1

I seem to misunderstand how the dwtest of the lmtest package in R works.

> r1 <- runif(1000, 0.0, 1.0)
> r2 <- runif(1000, 0.0, 1.0)
> dwtest(lm(r2 ~ r1 ))

    Durbin-Watson test

data:  lm(r2 ~ r1)
DW = 1.9806, p-value = 0.3789
alternative hypothesis: true autocorrelation is greater than 0

> 
> r1 <- seq(0, 1000, by=1)
> r2 <- seq(0, 1000, by=1)
> dwtest(lm(r2 ~ r1 ))

    Durbin-Watson test

data:  lm(r2 ~ r1)
DW = 2.2123, p-value = 0.8352

When i understand everything right, I first test 2 sets of random numbers with each other (which do not correlate - correct)

Then i correlate the numbers from 1 to 1000 incrementing with them self (which does not correlate - uhm... what)
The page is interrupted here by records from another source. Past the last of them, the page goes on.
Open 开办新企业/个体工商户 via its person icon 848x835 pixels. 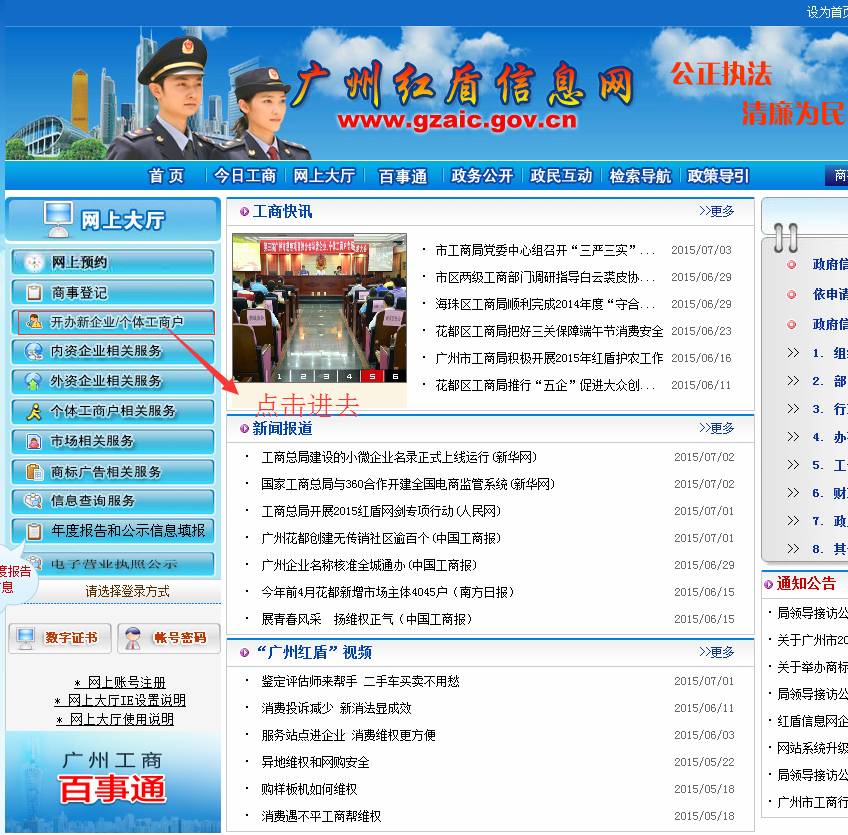[34, 321]
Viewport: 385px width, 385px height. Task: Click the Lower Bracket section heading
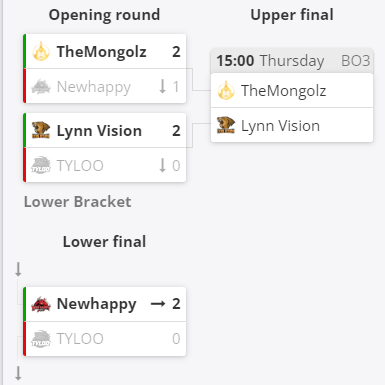pos(78,202)
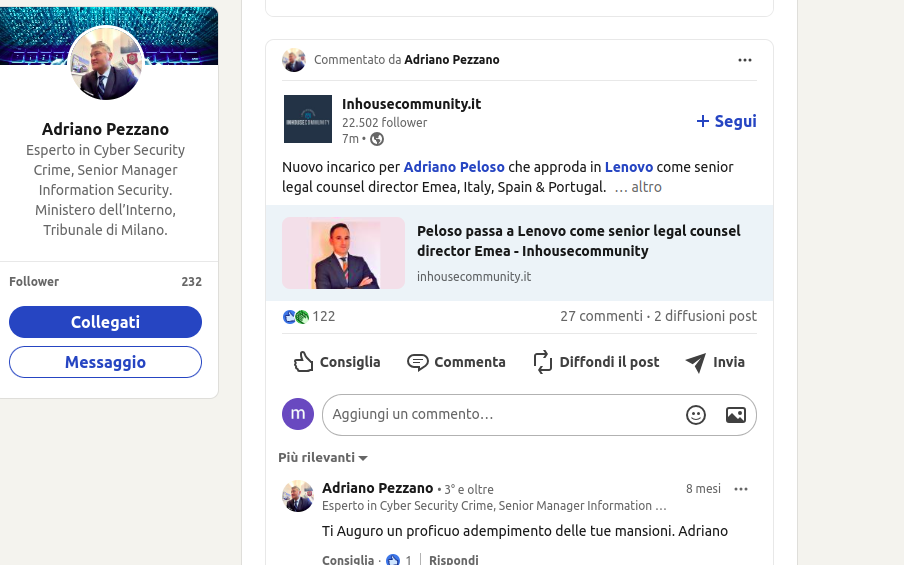Viewport: 904px width, 565px height.
Task: Follow Inhousecommunity.it with the Segui button
Action: pos(726,121)
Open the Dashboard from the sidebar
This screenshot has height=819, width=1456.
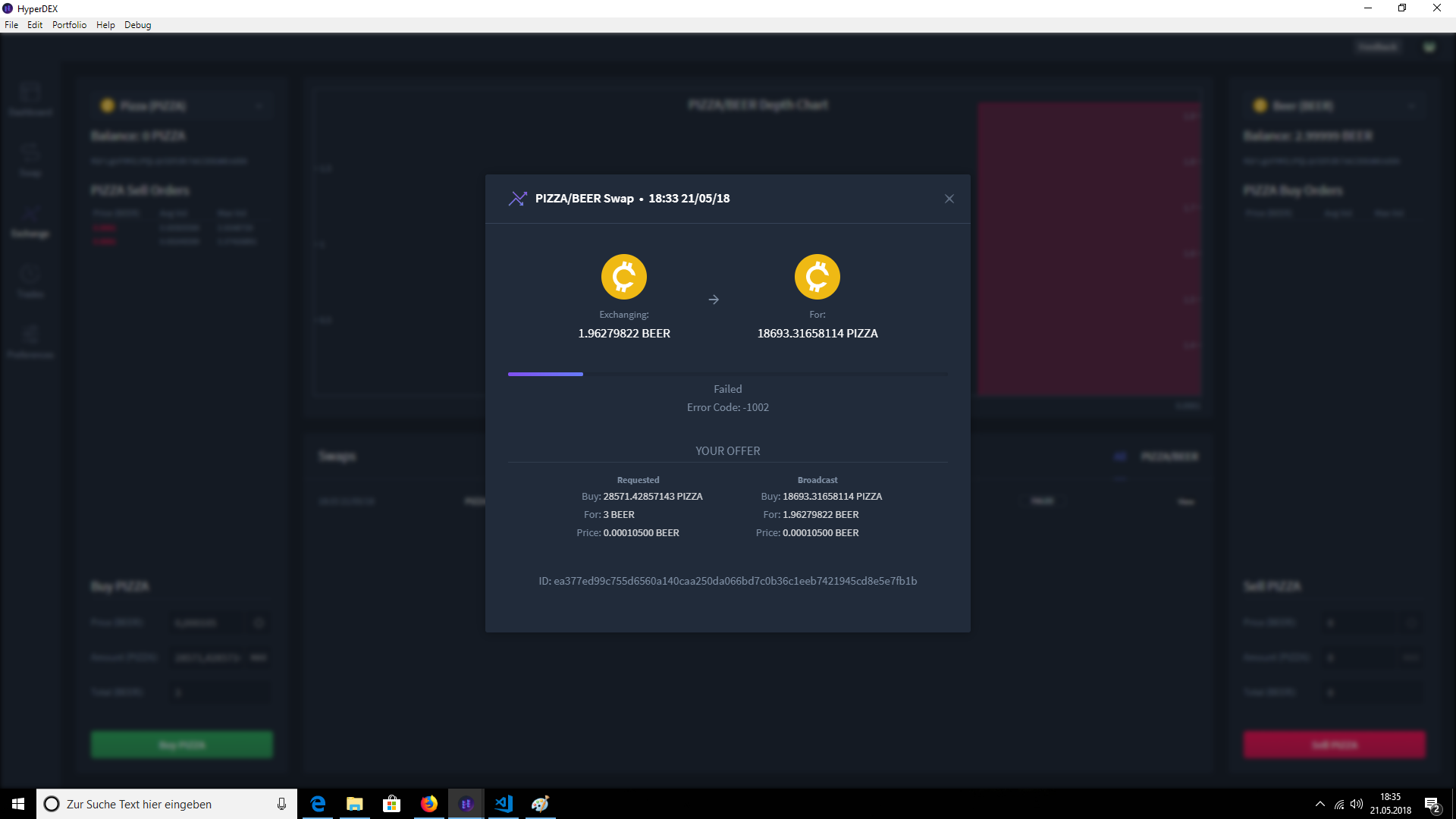30,99
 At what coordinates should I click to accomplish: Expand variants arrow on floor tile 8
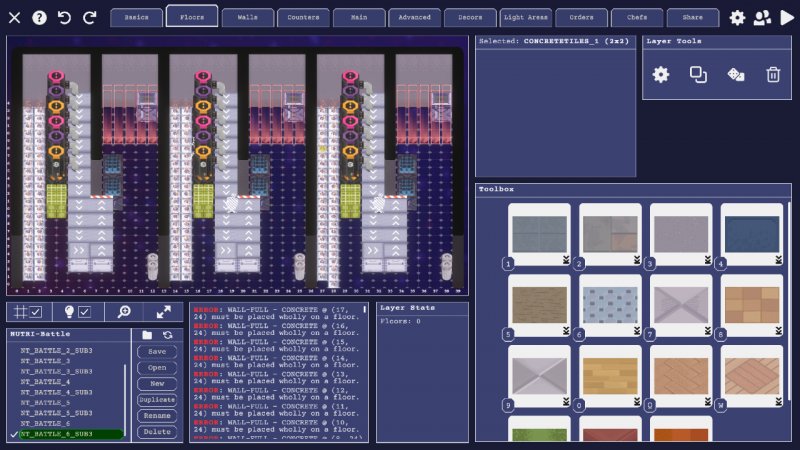[777, 330]
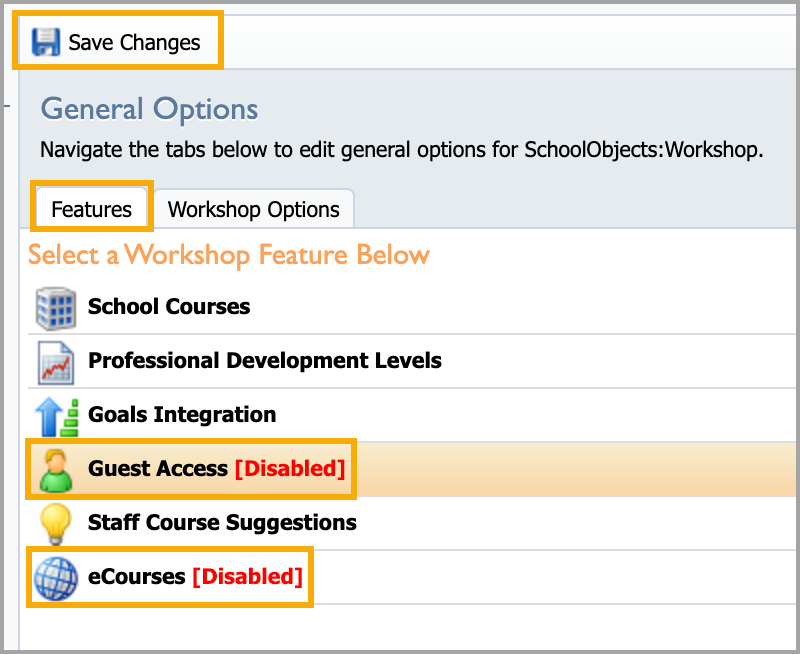Click the Professional Development Levels chart icon
The width and height of the screenshot is (800, 654).
pos(56,361)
Can someone point me to the obvious error i do?

merv
  • 67,214
  • 13
  • 180
  • 245
BadPractice
  • 13
  • 1
  • 3
  • 1
    I cannot reproduce your second example: pasting commands as you've typed gives me p-value < 2.2e-16. – PSzczesny Mar 18 '18 at 17:37
  • In your second example, I get actually get a higher p value than OP: 0.9657. OP, could you please be specific about what library you are getting the dwtest function from? – user54038 Mar 18 '18 at 19:04
  • 1
    Actually, I think @merv's suggestion is more likely: we're getting weird results in this case because the residuals should really be zero, but thanks to slight rounding errors, they are not. So the test is really being performed on floating point artifacts, which may be machine-dependent. Maybe we should really be adding some small amount of random noise: r2 <- r1 + rnorm(1000, sd=.01), or something. – user54038 Mar 18 '18 at 19:21
  • 1
    @user54038 I think more to the point is that one always needs to have both effect size and statistical significance in mind when performing hypothesis tests. Here the effect size (of the residuals) is effectively zero so one wouldn't even both with testing for structure in the (artifactual) residuals because it's meaningless. If the OP had also done `anova()` or `summary()` on the model, the warning would have come up that the model fits perfectly, i.e., residuals don't matter. This also usually means some is totally wrong / artificial about the model. – merv Mar 18 '18 at 19:28

1 Answers1

1

Looking on Wikipedia, it seems like the Durbin-Watson test is for autocorrelation of residuals, not for correlation. So, if I define r2 <- r1 + sin(r1), then I get a significant result from the DW test:

> r1 <- seq(0, 1000, by=1)
> r2 <- r1 + sin(r1)
> dwtest(lm(r2 ~ r1))
    Durbin-Watson test
data:  lm(r2 ~ r1)
DW = 0.91956, p-value < 2.2e-16
alternative hypothesis: true autocorrelation is greater than 0

Here's the reason. The value of r2[i], predicted from the linear model, is r1[i]. The "residual", which is the difference between the actual and predicted values, is r2[i]-r1[i]. If this is above zero, then r2[i+1]-r1[i+1] is probably also above zero, since they are neighboring values of the sine function. Therefore, there's "autocorrelation" in the residuals, meaning correlation between neighboring values.

user54038
  • 336
  • 1
  • 9